• Reading text:
:::
Then, she hears a noise, almost a kind of poltergeist. The next day she discovers a man: "He was smallish and fine-bodied and at first she thought he was a kid, sandy-haired and roused from deep sleep, or medicated maybe. He sat on the edge of the bed in his underwear." At first, he seems to be a spirit: "He moved uneasily in space, indoors or out, as if the air had bends and warps. She watched him sidle into the house, walking with a slight shuffle." Lauren feels more fascination than fear.

Is she hallucinating? DeLillo is not concerned with the psychology behind this; a mysterious man Lauren loved is gone, and the world must fill his absence. Lauren's performance artistry requires constant attention to her own body. She uses sand and pumice stone on her skin and passes the time through breathing and poses and stretches as if she wants to so fully exist in the flesh that she can contrast with Rey's memory and this ghost of a man who dwells in the house with her. She shares days and days with him, but he gives her no clear answers about death. Instead, she arrives at a strange transcendence: "If there is no sequential order except for what we engender to make us safe in the world, then maybe it is possible, what, to cross from one nameless state to another, except that it clearly isn't."
:::
• Required work:
[a] According to the passage, what does Lauren use on her skin?
[b] Copy the passage word for word, starting at "Then, she hears" and ending with "fascination than fear.", including both.

• Input data:
:::
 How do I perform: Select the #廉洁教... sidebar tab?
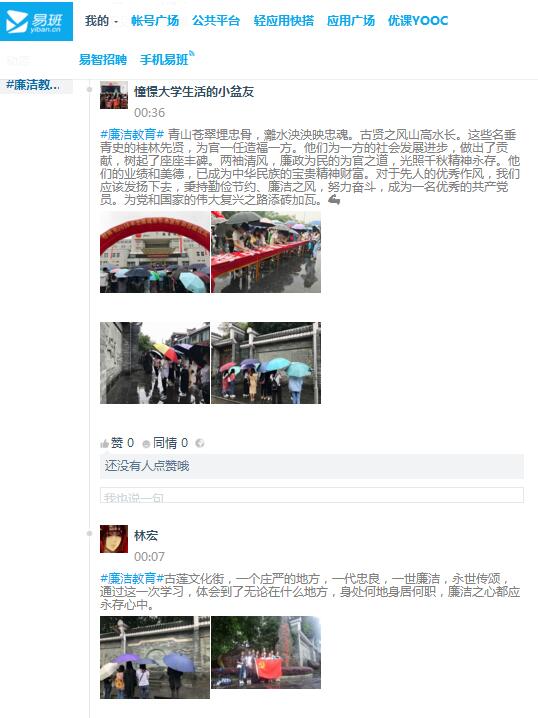(x=36, y=85)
:::
• Answers to the exercises:
[a] Sand and pumice stone.

[b]
Then, she hears a noise, almost a kind of poltergeist. The next day she discovers a man: "He was smallish and fine-bodied and at first she thought he was a kid, sandy-haired and roused from deep sleep, or medicated maybe. He sat on the edge of the bed in his underwear." At first, he seems to be a spirit: "He moved uneasily in space, indoors or out, as if the air had bends and warps. She watched him sidle into the house, walking with a slight shuffle." Lauren feels more fascination than fear.